The remaining 6.4% could be from some clutch ability and it could be randomness. Any suggestions on how to test that? But as Willie Runquist has pointed out, we can never tell which of the outliers in some clutch hitting stat got there due to chance or from a real clutch hitting ability.

As for the top 100 players in PA. I chose them because it is more likely that randomness would be smoothed out. Some of those guys stuck around along time because they were good fielders. I did run a regression with only the bottom thirty of this 100 (15 were negative in PWV, 15 positive). The r-squared was .844. Then I did the top 30 and the r-squred was .867. Close, maybe there is some small effect of having used good hitters.

But why would all the good hitter still conform pretty closely to the regression line? Why are there still not some who go above what other good hitters do in the clutch?

I will try to run the regression again with more hitters, maybe doing a set of guys who are only negative in PWV. But it takes time to get the data from the Oswalt site matched up with what I generate from the sabermetric encyclopedia.

Posted 12:25 p.m., December 1, 2003 (#9) - Cyril Morong
  The article from the print version of BusinessWeek was titled "Ball Park Figures You Can Bet On." That is a very strong endorsement. Will teams really make personnel decisions based on this stat more than on say, OBP and SLG? I don't think they should. I hope the White Sox don't. The article also mentioned two agents said they would consider using it. I don't think anyone should make financial decisions based on this. I wrote letters to them but heard nothing back.

It would take a several years of data for us to know if a guy truly has some clutch ability as indicated by this stat. That is, he consistently does better in PWV than is OBP and SLG would suggest. I think the burden of proof is on those who push the "total clutch" stat that it does tell us something we don' already know.

Posted 2:00 p.m., December 1, 2003 (#10) - studes (homepage)
  Cyril, I agree with your comments about ballclubs buying that data. I personally don't think that WPA is very useful to front offices, because it lacks predictive value, compared to other stats. I think it would be bizarre if front offices made personnel decisions based partly on value metrics such as WPA or Win Shares. As a fan, on the other hand, I find this sort of data fascinating.

I really don't think clutch hitting is provable. A random distribution of batting, even for players with long careers, will sometimes turn up batters who look like awesome clutch hitters (or the opposite).

Posted 2:05 p.m., December 1, 2003 (#11) - David Smyth
  I found this article very interesting and timely. I too have called into question whether WPA reveals enough new information (compared to OPS, say) to be worth the huge increase in data and computation. I know that much of that is mitigated today by computers, but still it reminds me of an old B James line, where he likened some advanced version of some stat to tying to use a 40 pound garden hoe.

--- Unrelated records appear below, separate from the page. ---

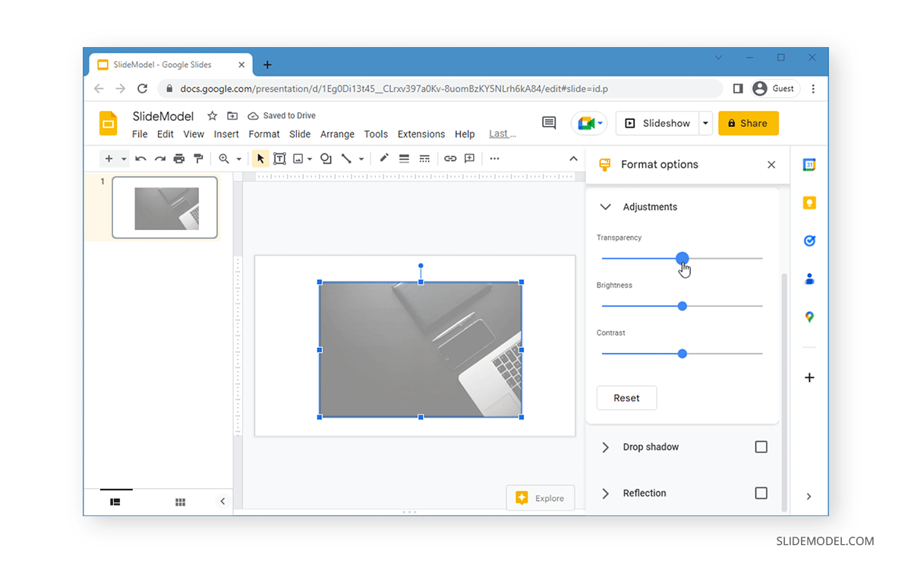Open the Extensions menu
The width and height of the screenshot is (911, 564).
pyautogui.click(x=421, y=134)
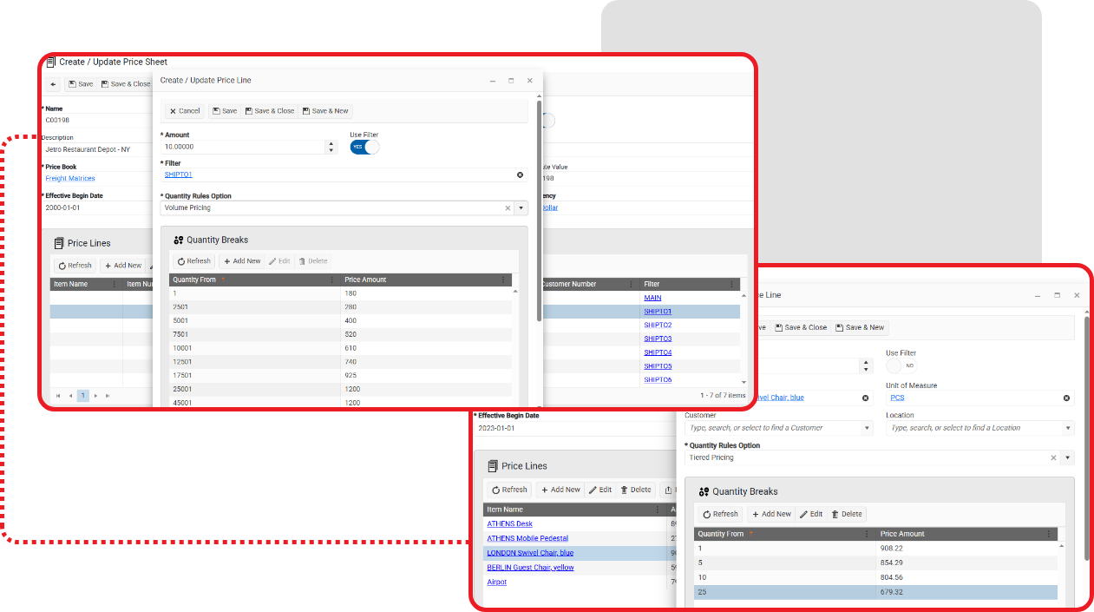Screen dimensions: 1094x612
Task: Click Edit in Tiered Pricing Quantity Breaks toolbar
Action: coord(811,514)
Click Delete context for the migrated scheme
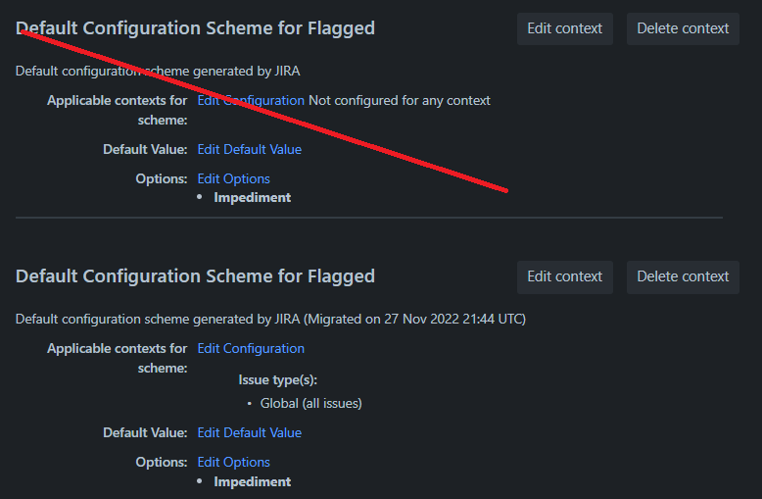762x499 pixels. (x=683, y=276)
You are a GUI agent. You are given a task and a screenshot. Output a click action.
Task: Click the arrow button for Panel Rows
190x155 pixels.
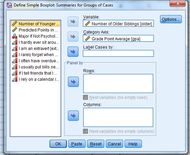pos(73,82)
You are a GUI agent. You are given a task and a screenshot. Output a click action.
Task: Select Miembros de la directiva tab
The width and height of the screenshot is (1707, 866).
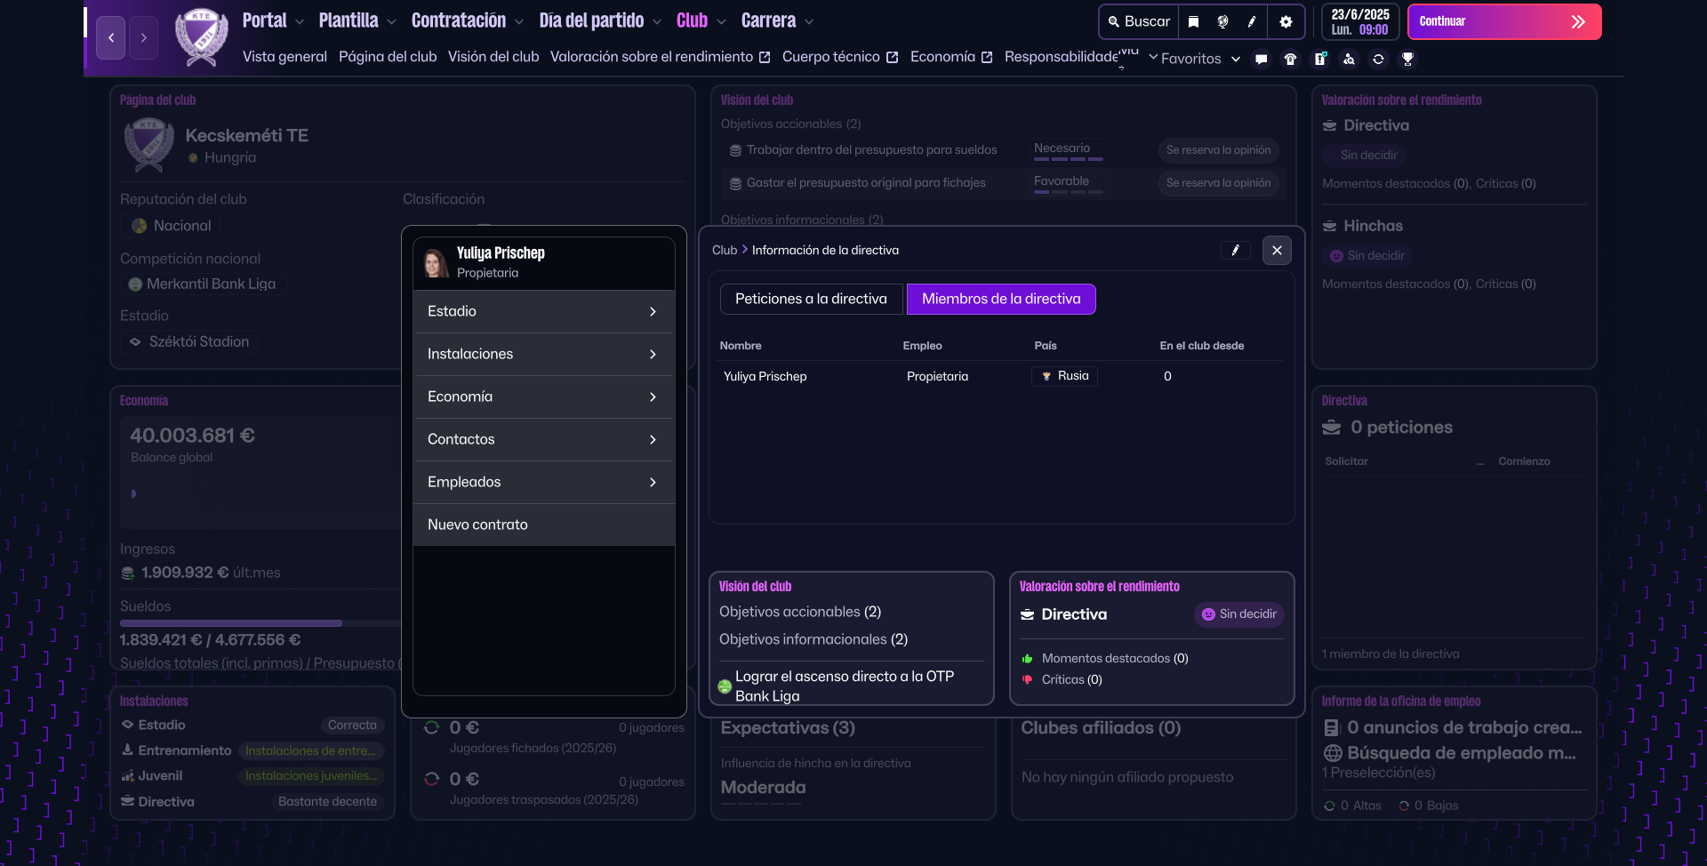coord(1000,299)
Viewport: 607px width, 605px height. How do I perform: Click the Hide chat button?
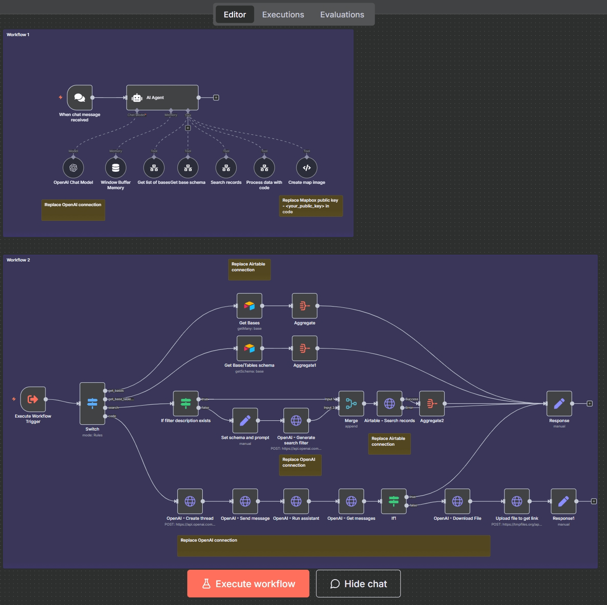coord(358,584)
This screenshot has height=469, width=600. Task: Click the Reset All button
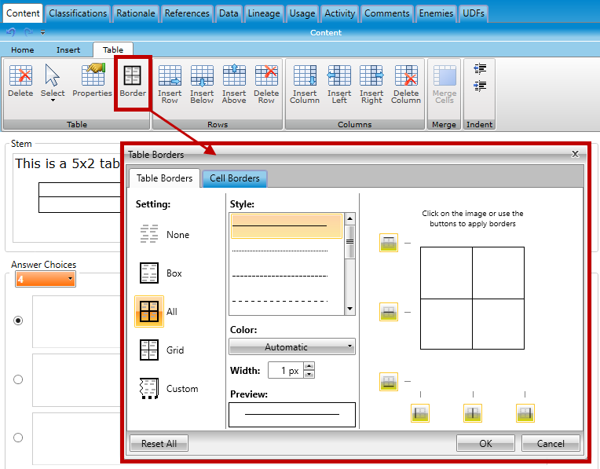[x=159, y=443]
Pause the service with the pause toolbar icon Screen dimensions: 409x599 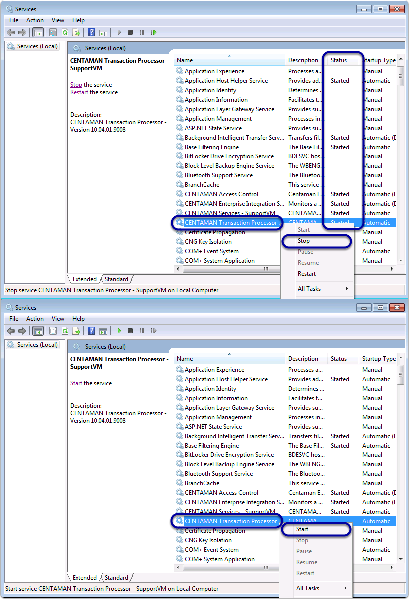pos(142,32)
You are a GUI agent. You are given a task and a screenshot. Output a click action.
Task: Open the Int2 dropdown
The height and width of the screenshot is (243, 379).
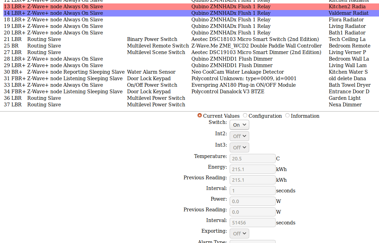click(x=239, y=136)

If the increase in accuracy (or new info) is only 10%, but 20 times the amount of work is required...

A few of you may have seen my recent discussions of a stat called AWP/ALP, which is certainly not going to take the sabermetric community by storm. But it measures something "real", and I expect that the correlation with OPS would be much lower than that of WPA and OPS, suggesting that the information it is adding is different. The objection to AWP is whether the added info is "worthwhile". I don't mean to "hijack" this topic at all, and if anyone is interested they can check and post in those other threads. But I thought it fit right into the general concept of this thread.

Posted 2:11 p.m., December 1, 2003 (#12) - tangotiger
  The great thing about Win Probability Added (WPA) is NOT about finding a new way to measure a player's performance. With all due respect, that's pretty boring. However, "lists" topics generate 100 times the responses that most other things. Find me one HOF and MVP topic (the ultimate lists topic) that doesn't generate at least 100 posts within 2 days.

The power of WPA is to make you see different things in new ways. As I always say, it's the journey, not the destination.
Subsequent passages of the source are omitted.